Regret grounds us in the past, and sometimes careful reflection on the past is important. But reflection can't change what has already been: to be useful, regret can only change how we frame or understand our past actions or decisions and how we decide to proceed. Gratitude immerses us in the present. It is only after we face difficulties and losses, perhaps, that we regret not being more gratefully present in our daily lives. We may have failed to do X, but here we are at Y, and doesn't it have its compensations, its rewards! Lately, I've been thinking about gratitude and mindfulness as sisters. Gratitude is a spiritual practice--however you define spiritual; mindfulness a mental one. Both insist that you plant your feet firmly in the present moment, look around you, and explore this time and space.
Gretchen Rubin--not nearly the calibre of writer or thinker as either Medrie or Rebecca Solnit, but she's done her research--writes about gratitude:
"Gratitude is important to happiness. Studies show that consistently grateful people are happier and more satisfied with their lives; they even feel more physically healthy and spend more time exercising. Gratitude brings freedom from envy, because when you're grateful for what you have, you're not consumed with wanting something different or something more. That, in turn, makes it easier to live within your means and also to be generous to others. Gratitude fosters forbearance--it's harder to feel disappointed with someone when you're feeling grateful toward him or her. Gratitude also connects you to the natural world, because one of the easiest things to feel grateful for is the beauty of nature."

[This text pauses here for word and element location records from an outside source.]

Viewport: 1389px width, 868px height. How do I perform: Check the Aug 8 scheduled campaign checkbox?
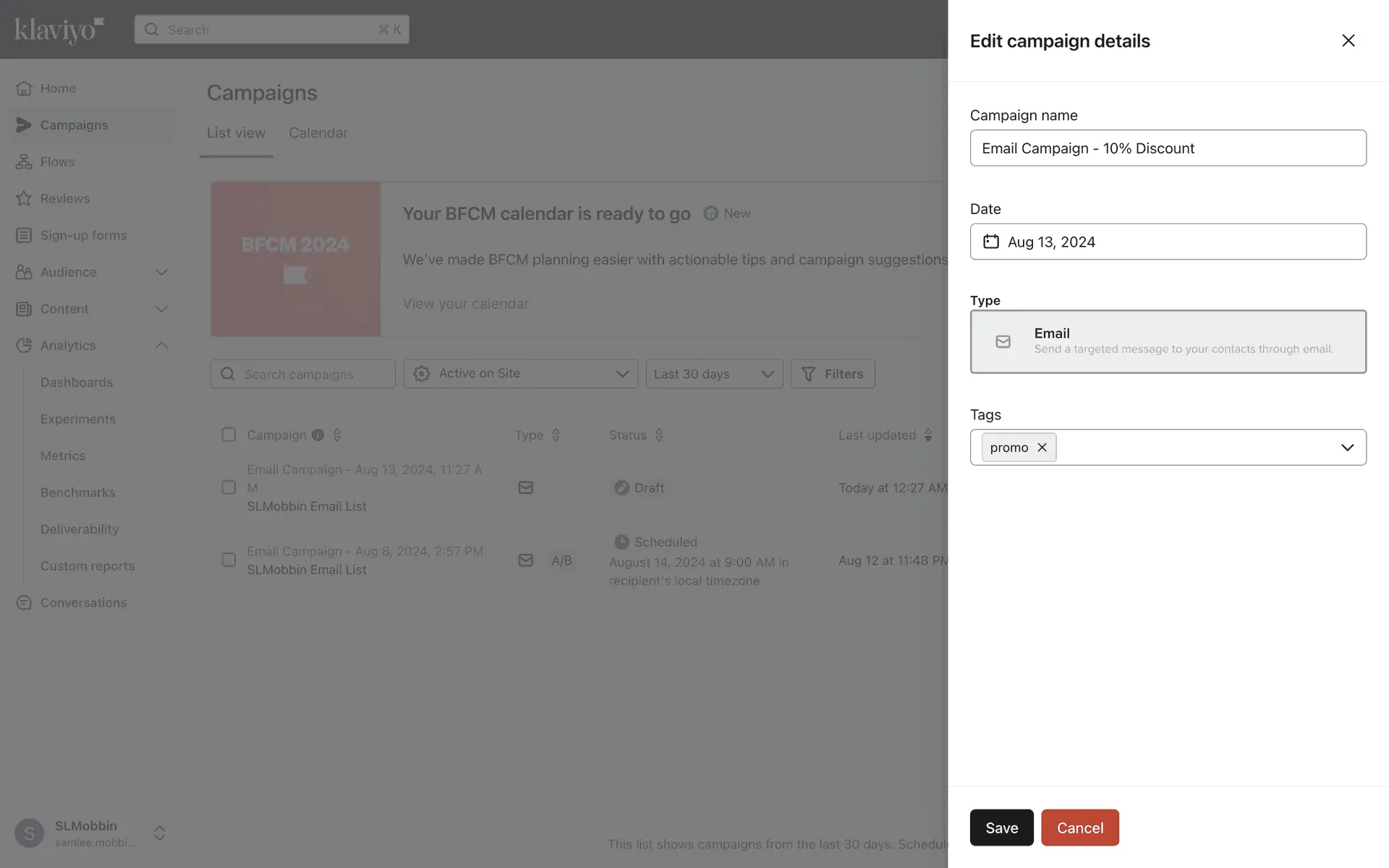pyautogui.click(x=229, y=560)
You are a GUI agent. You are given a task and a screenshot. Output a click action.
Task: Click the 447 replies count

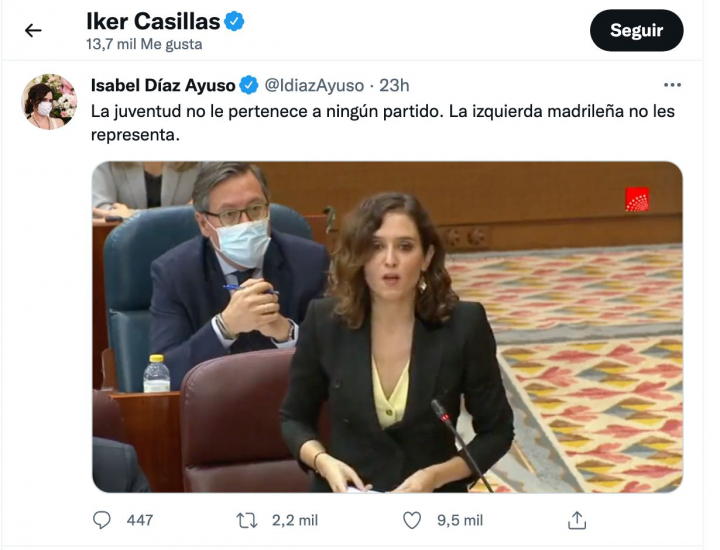(140, 520)
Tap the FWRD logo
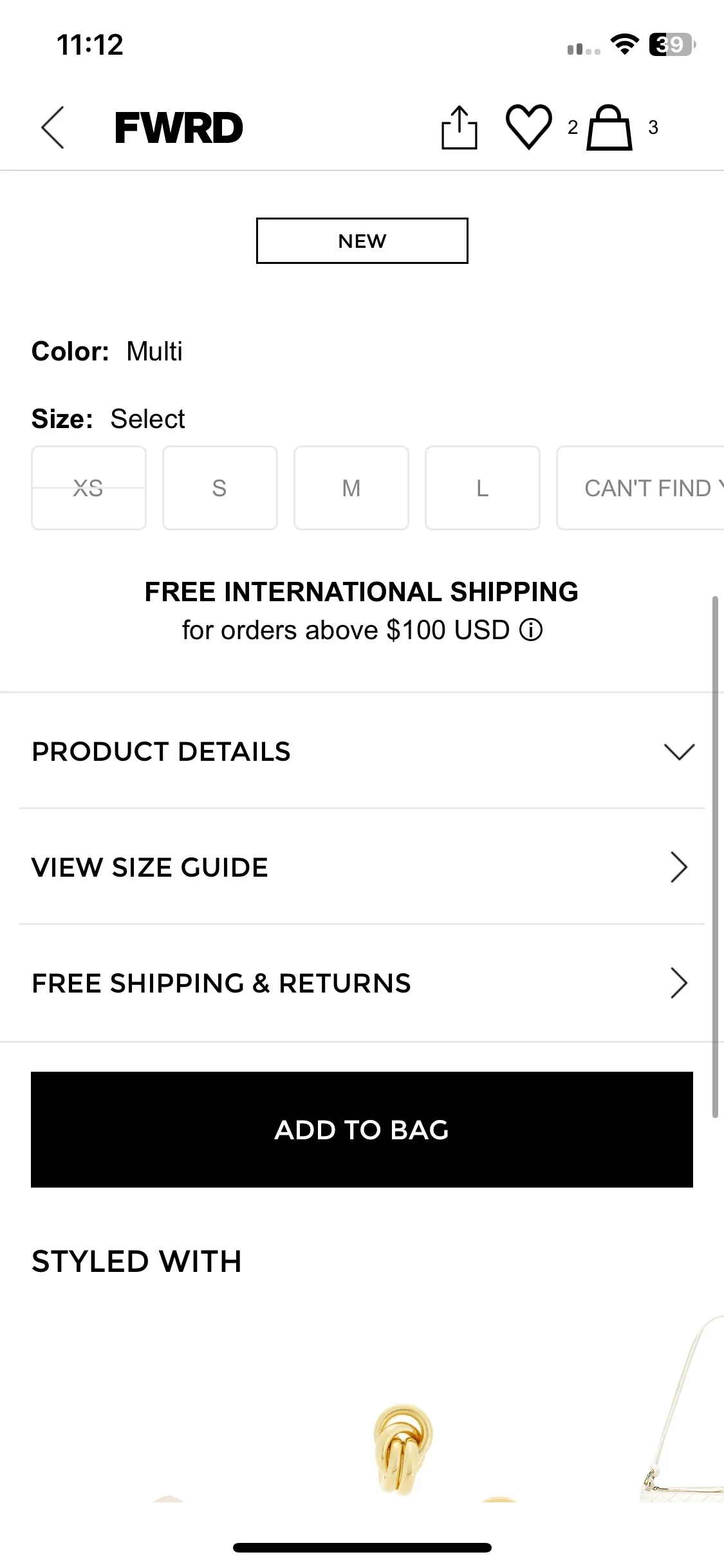The width and height of the screenshot is (724, 1568). [x=179, y=127]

I've set up my computer at the little writing table at the back of my living room so that I can watch the birds at my backyard feeders. Today, I've had a raucous blue jay and a downy woodpecker, though I'm most grateful for the nuthatches who chirp like small squeaky toys and can walk down trees: their antics keep me endlessly amused--but then I'm easily amused. I will not go so far to say that I am grateful for Twig's illness, for the opportunity it's given me to reflect--for the way it has demanded that I reflect. I am grateful for Medrie's fortuitous advice; I'm grateful for the fact that I can afford to give Twig the treatment he needs; I'm certainly grateful for the support of Bill and Veronica through this time. At this moment, I'm most of all grateful for Twig and his extraordinary companionship through the last fifteen years. I'm grateful for the knowledge that should this be the end of his time with me, there will be few regrets to trouble my grief.